# YOUR INSTRUCTIONS:
Please give the number of lines in the material below that contain "Create", without further comment.

# DATA RECORDS:
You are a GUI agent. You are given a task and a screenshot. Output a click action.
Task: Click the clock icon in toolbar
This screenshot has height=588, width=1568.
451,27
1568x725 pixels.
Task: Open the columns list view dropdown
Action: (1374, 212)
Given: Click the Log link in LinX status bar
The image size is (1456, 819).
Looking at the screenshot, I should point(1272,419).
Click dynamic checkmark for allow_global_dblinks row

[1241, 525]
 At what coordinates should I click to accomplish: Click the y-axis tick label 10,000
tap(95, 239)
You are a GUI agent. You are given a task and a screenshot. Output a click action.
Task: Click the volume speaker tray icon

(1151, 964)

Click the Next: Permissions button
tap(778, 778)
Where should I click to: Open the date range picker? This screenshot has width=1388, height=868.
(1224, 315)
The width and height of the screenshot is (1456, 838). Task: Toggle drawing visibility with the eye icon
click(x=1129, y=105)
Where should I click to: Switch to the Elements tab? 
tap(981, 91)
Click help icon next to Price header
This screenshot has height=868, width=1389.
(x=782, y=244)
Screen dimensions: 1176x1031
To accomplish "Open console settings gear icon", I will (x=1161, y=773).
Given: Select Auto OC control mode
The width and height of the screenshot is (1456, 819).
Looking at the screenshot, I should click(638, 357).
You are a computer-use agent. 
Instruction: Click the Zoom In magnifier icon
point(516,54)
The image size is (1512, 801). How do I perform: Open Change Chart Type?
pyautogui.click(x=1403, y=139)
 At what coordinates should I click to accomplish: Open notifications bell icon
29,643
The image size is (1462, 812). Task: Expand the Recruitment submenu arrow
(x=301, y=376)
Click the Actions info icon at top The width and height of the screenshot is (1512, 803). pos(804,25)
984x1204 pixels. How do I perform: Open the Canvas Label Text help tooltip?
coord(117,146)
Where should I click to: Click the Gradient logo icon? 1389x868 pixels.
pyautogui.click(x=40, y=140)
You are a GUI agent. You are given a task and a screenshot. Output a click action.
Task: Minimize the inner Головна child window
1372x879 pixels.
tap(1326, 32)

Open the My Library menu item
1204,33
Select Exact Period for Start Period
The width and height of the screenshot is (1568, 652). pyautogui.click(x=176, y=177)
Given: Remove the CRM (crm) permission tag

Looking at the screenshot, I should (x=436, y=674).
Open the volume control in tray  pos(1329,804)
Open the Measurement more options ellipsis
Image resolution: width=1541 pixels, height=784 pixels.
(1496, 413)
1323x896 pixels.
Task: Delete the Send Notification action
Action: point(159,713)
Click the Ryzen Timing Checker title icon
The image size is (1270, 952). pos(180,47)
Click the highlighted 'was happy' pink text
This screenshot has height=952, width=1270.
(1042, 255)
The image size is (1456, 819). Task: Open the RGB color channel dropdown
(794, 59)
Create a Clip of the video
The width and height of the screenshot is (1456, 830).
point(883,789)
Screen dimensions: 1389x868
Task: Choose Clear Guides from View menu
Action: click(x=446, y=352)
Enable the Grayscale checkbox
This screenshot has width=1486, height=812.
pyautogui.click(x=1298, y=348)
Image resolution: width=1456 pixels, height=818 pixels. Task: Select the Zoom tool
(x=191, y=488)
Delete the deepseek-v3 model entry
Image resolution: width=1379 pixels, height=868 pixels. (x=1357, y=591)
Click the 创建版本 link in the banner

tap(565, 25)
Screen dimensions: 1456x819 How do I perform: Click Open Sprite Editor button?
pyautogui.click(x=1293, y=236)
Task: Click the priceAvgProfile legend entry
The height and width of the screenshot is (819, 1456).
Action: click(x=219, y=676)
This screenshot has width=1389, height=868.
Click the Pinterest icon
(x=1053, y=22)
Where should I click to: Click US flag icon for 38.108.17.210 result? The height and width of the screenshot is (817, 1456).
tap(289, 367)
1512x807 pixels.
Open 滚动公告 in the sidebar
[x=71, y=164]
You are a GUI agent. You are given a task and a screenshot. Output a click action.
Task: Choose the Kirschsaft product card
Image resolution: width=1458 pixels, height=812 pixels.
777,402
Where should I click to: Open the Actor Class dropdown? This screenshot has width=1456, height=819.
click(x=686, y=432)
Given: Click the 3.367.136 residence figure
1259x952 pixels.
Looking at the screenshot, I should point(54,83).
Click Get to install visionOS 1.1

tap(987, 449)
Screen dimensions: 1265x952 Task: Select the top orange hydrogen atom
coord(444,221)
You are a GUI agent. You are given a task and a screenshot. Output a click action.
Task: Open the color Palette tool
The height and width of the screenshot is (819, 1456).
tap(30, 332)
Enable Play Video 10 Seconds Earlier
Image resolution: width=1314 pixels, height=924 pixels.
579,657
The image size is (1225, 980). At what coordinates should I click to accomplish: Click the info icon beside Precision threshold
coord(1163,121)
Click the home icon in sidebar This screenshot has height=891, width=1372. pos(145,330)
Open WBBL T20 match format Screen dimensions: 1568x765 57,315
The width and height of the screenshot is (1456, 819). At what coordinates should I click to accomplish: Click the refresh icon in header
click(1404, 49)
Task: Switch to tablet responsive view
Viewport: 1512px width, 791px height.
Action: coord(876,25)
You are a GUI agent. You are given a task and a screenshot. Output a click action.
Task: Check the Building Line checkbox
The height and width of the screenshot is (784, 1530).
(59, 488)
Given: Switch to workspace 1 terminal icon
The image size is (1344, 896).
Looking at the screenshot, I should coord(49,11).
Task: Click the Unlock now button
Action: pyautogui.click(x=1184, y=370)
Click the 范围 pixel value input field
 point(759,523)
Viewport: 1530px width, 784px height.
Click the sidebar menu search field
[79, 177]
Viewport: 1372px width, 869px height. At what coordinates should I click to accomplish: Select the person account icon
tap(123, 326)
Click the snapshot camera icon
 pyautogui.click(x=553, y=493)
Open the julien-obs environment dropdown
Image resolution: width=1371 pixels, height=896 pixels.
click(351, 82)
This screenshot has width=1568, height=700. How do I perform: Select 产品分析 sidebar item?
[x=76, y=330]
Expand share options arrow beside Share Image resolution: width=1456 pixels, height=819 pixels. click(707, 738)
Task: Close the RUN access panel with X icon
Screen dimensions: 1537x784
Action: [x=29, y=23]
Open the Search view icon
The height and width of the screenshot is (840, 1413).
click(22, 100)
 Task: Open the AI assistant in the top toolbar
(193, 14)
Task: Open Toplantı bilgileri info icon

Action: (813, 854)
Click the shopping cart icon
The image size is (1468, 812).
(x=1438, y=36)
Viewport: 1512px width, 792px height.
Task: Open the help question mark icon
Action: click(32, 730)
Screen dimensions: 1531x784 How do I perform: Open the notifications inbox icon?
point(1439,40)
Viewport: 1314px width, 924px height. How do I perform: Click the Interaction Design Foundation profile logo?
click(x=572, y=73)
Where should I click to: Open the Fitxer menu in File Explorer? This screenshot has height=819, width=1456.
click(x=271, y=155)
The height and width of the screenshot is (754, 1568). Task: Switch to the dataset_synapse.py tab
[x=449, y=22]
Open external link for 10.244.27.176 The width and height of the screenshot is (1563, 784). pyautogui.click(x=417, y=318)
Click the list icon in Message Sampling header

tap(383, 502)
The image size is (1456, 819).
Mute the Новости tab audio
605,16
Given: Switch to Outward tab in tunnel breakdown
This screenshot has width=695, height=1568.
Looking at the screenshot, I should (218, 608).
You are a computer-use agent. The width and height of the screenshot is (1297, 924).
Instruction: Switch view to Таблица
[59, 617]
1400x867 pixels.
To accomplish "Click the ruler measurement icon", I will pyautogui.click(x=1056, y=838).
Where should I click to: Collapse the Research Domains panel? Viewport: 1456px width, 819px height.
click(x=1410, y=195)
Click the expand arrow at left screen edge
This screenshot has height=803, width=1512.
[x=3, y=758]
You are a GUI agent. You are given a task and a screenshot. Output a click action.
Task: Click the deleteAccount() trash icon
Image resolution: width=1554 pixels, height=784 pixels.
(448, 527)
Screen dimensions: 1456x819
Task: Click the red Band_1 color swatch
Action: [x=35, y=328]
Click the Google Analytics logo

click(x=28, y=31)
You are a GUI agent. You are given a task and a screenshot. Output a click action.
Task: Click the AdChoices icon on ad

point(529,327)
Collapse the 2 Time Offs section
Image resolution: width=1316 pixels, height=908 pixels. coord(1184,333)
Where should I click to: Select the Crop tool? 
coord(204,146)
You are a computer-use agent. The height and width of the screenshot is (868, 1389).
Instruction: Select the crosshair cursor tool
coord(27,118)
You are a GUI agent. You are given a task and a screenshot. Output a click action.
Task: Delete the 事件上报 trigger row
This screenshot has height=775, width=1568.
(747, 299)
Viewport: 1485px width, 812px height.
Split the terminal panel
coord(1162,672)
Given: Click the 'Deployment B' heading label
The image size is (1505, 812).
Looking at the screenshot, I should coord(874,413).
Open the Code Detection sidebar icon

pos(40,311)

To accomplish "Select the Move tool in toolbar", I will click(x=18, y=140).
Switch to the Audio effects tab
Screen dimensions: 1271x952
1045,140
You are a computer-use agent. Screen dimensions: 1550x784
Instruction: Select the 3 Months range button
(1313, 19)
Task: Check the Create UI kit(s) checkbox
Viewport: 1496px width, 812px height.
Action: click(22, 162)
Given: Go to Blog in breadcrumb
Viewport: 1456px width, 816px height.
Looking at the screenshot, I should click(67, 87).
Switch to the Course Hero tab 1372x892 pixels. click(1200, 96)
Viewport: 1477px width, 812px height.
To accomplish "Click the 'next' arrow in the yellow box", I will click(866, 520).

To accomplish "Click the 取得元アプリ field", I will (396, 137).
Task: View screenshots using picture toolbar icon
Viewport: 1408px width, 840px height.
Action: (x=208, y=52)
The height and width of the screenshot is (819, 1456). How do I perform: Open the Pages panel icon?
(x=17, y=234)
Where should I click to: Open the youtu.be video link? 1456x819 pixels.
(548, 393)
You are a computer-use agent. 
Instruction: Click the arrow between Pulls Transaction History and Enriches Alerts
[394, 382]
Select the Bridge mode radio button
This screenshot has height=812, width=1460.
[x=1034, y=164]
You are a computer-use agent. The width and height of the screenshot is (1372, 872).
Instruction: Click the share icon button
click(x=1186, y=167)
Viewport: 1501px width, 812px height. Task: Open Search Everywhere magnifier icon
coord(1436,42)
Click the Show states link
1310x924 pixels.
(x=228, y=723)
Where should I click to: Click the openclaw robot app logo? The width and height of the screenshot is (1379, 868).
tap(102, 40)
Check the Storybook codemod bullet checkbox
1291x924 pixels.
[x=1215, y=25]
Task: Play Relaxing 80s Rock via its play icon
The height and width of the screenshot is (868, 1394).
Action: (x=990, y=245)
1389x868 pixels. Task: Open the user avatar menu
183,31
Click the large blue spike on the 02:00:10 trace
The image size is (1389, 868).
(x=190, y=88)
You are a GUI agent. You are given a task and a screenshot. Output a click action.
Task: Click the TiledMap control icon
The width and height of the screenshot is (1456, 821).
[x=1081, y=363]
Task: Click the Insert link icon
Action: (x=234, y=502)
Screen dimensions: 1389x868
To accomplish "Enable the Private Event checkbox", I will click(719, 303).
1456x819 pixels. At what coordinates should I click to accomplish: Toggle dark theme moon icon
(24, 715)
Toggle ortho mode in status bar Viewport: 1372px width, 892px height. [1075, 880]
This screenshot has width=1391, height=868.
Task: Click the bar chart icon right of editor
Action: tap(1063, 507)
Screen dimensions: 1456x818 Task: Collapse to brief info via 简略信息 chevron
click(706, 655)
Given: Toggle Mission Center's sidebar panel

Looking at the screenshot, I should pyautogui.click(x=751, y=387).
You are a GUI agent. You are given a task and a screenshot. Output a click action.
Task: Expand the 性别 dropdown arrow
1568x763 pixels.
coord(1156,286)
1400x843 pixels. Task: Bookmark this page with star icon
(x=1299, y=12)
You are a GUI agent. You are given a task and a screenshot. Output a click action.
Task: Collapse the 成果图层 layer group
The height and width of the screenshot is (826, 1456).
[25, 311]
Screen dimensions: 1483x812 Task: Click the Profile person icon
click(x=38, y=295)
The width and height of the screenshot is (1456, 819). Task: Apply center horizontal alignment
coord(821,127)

# ANSWER BELOW:
2